- **Task prompt**:
A single number is the answer here: how many lines of the entries contain "accomplish"?

○ ○ ○ ○ ○

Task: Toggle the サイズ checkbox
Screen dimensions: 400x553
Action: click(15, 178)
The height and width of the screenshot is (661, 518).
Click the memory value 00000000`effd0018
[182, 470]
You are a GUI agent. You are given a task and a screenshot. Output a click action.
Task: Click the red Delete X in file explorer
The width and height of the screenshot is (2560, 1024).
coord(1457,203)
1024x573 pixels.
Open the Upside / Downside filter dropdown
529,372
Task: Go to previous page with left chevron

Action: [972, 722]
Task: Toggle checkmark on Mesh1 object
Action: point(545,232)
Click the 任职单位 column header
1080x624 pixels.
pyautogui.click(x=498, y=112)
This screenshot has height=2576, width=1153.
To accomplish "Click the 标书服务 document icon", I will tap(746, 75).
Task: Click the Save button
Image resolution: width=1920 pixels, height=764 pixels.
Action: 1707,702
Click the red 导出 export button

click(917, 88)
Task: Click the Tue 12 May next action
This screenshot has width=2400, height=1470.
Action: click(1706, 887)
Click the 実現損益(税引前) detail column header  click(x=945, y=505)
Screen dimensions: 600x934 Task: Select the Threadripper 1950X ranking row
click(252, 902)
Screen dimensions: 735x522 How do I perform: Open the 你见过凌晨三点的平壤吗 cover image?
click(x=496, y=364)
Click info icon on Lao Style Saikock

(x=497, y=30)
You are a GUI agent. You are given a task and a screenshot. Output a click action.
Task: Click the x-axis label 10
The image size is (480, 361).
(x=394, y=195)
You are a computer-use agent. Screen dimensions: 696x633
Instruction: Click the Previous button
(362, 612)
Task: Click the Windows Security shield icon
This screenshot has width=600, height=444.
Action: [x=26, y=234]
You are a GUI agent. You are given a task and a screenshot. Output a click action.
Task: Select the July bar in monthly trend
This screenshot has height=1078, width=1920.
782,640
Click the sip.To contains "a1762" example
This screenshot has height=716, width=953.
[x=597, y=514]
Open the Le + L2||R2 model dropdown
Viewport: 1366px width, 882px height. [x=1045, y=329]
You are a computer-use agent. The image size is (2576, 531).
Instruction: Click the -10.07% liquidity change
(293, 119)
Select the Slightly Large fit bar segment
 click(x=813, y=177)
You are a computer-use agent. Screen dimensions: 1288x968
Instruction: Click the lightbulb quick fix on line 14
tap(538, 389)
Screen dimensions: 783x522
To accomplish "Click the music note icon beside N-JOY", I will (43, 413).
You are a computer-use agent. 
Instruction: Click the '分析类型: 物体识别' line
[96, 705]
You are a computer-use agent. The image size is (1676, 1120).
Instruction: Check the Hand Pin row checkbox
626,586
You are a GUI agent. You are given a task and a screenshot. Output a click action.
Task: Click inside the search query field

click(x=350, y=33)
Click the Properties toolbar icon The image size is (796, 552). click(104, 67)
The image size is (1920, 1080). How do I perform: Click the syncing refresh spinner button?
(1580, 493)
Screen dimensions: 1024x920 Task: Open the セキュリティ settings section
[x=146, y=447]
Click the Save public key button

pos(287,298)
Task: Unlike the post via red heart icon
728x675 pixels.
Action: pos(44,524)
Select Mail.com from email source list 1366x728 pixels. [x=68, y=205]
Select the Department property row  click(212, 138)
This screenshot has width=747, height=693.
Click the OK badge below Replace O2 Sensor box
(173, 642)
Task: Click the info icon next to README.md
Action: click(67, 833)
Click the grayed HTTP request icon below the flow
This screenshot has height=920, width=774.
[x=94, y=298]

○ ○ ○ ○ ○

- **Reply to the task**:
2